- _REQUIRED WORK_
a – Reproduce the passage of the chainsaw forum thread between "I've been waiting" and "and then oil?", inclusive, swapping "diesel" for "kerosene".
b – In the chainsaw forum thread, what part does CrufflerJJ say is probably worn out if the oil line and its filter both seem clear?

- _DOCUMENT EXTRACT_

# Poulan chainsaw. Not oiling bar



## jb6l6gc (Nov 22, 2015)

Hey guys

I have a poulan chainsaw that for some reason stopped oiling the bar. I have taken chain off. Cleaned lines they seem clear to the tank. Not sure what else to do/check or if it's worth fixing.  Runs perfect so I'd hate to get rid of it. Any help much appreciated. Thanks
Jeff


----------



## saskwoodburner (Nov 22, 2015)

Is the oiler adjustable? I'm not sure how cold Cayuga gets, but I know summer bar oil is way too thick for my saw when it gets cold around here.


----------



## jb6l6gc (Nov 22, 2015)

I've got fall winter in there still seems a bit thick. It gets pretty cold here not bad right now. Don't think it would be adjustable. It's the cheap $100 crappy t(canadian tire) special. Pp3314 or something it's in my sig


----------



## jb6l6gc (Nov 22, 2015)

I've been waiting for a reason to replace it. Just don't have the funds right this sec with Christmas coming and all. And a whole bunch of rounds to buck


----------



## saskwoodburner (Nov 22, 2015)

If the tank and whatever else seems clean, I'd just try a swish out with diesel, and try a lighter bar oil. I bought a jug of Chain-X ( Real Canadian Wholesale Store) light bar oil and it seems thinner than Canadian Tire winter  bar oil.

 Is your chain sharp? I find with my little saw, when it's sharpening time, the chips are smaller, and wood dust/small chips prevent it from oiling like it should. If you have the saw warmed up and blip 'er good a few times, does it shoot out wood chips and then oil?


----------



## jb6l6gc (Nov 22, 2015)

Saw is pretty sharp need new chain soon though. Will try to swish tank out. Don't have any diesel though. Anything else I could use. No oil whatsoever getting through. Usually get a little of that tell tale spray off end of bar


----------



## CrufflerJJ (Nov 22, 2015)

If your bar has holes for oiling (close to where the bar mounts on the saw), make sure those holes aren't full of oily sawdust.

If the line from the oil tank to the oil pump seem clear, and the filter (if any) at the end of the oil line sitting in the oil tank is also clear, then it's a good chance that the oil pump itself is worn out.  If this is the problem, it can be repaired for some $$$.

- _AVAILABLE DATA_

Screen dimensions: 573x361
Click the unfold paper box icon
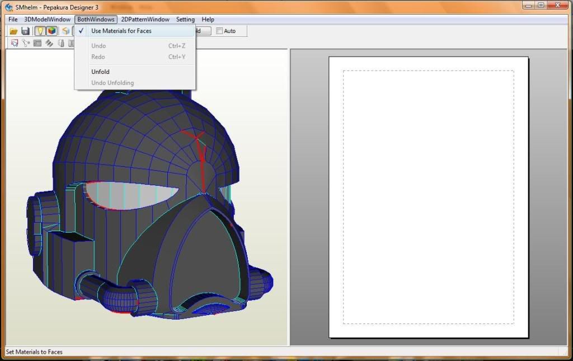[65, 31]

- _SOLUTIONS TO EACH TASK_
a –
I've been waiting for a reason to replace it. Just don't have the funds right this sec with Christmas coming and all. And a whole bunch of rounds to buck


----------



## saskwoodburner (Nov 22, 2015)

If the tank and whatever else seems clean, I'd just try a swish out with kerosene, and try a lighter bar oil. I bought a jug of Chain-X ( Real Canadian Wholesale Store) light bar oil and it seems thinner than Canadian Tire winter  bar oil.

 Is your chain sharp? I find with my little saw, when it's sharpening time, the chips are smaller, and wood dust/small chips prevent it from oiling like it should. If you have the saw warmed up and blip 'er good a few times, does it shoot out wood chips and then oil?

b – The oil pump itself.